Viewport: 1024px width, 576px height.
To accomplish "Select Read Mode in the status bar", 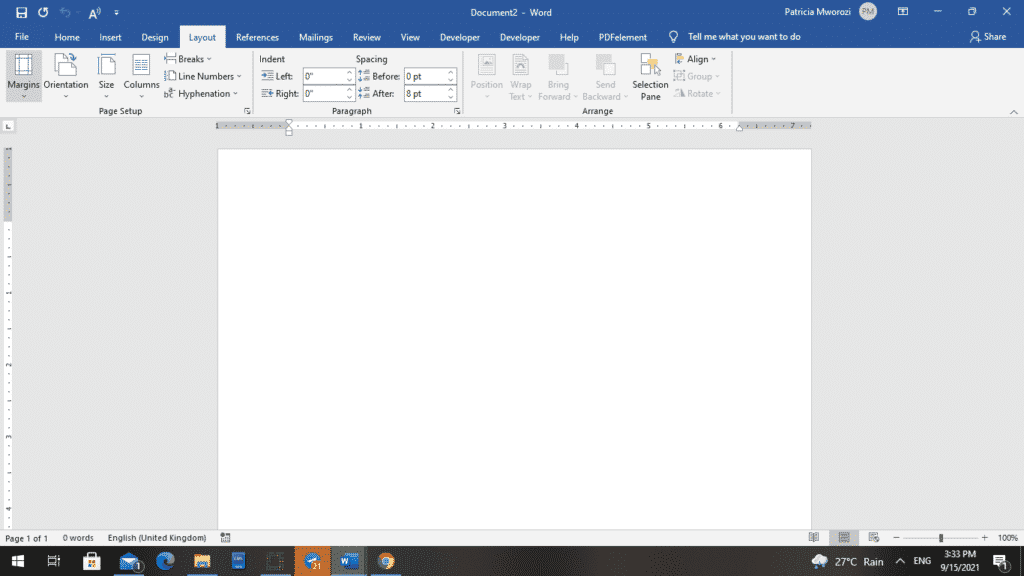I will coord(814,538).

———

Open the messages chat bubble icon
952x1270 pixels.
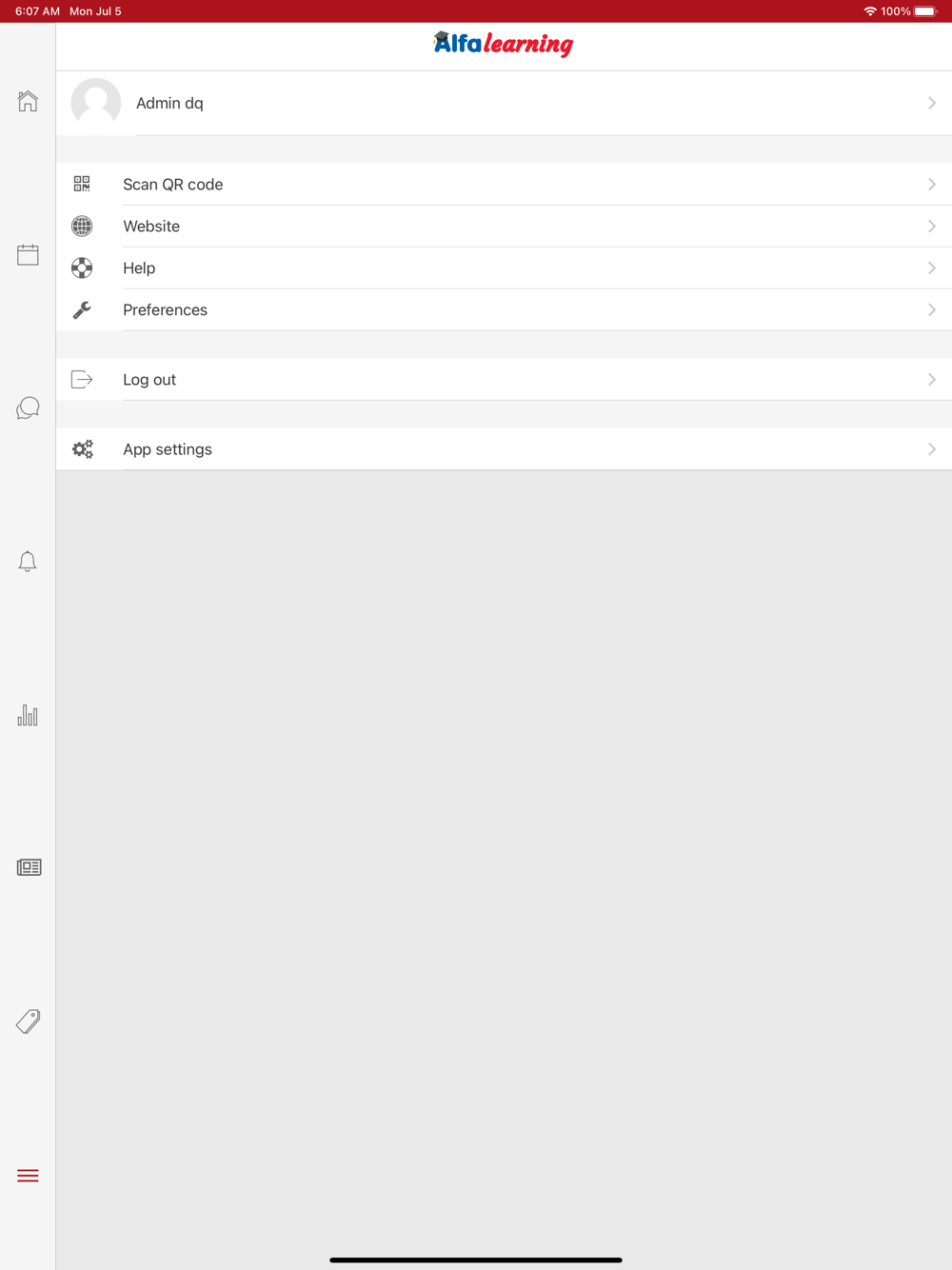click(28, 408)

———

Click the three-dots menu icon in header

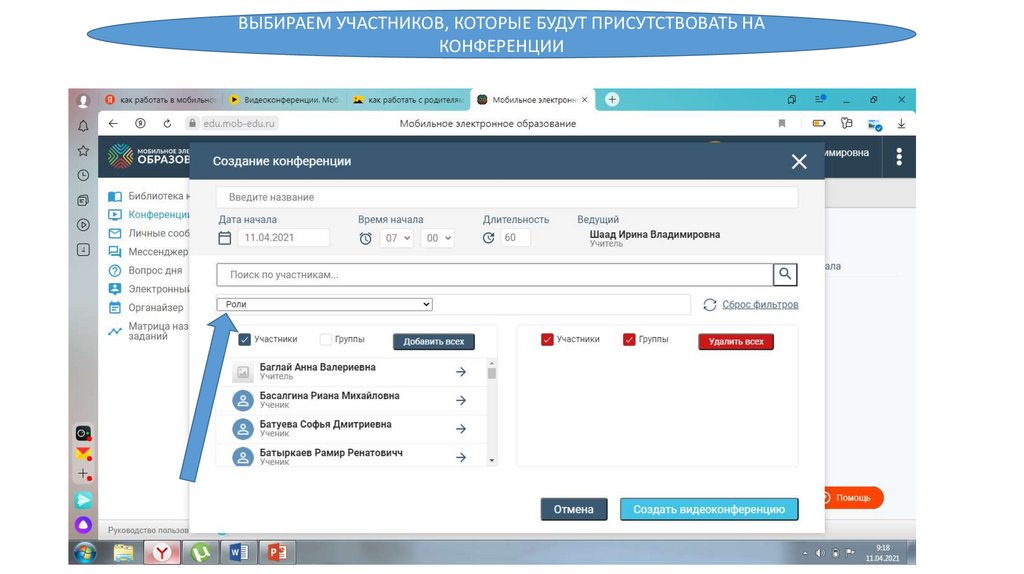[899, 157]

———

> **Stated goal**: Count the lines of the items above that contain the word "icon". Reply with the number only.

> **Solution below**: 2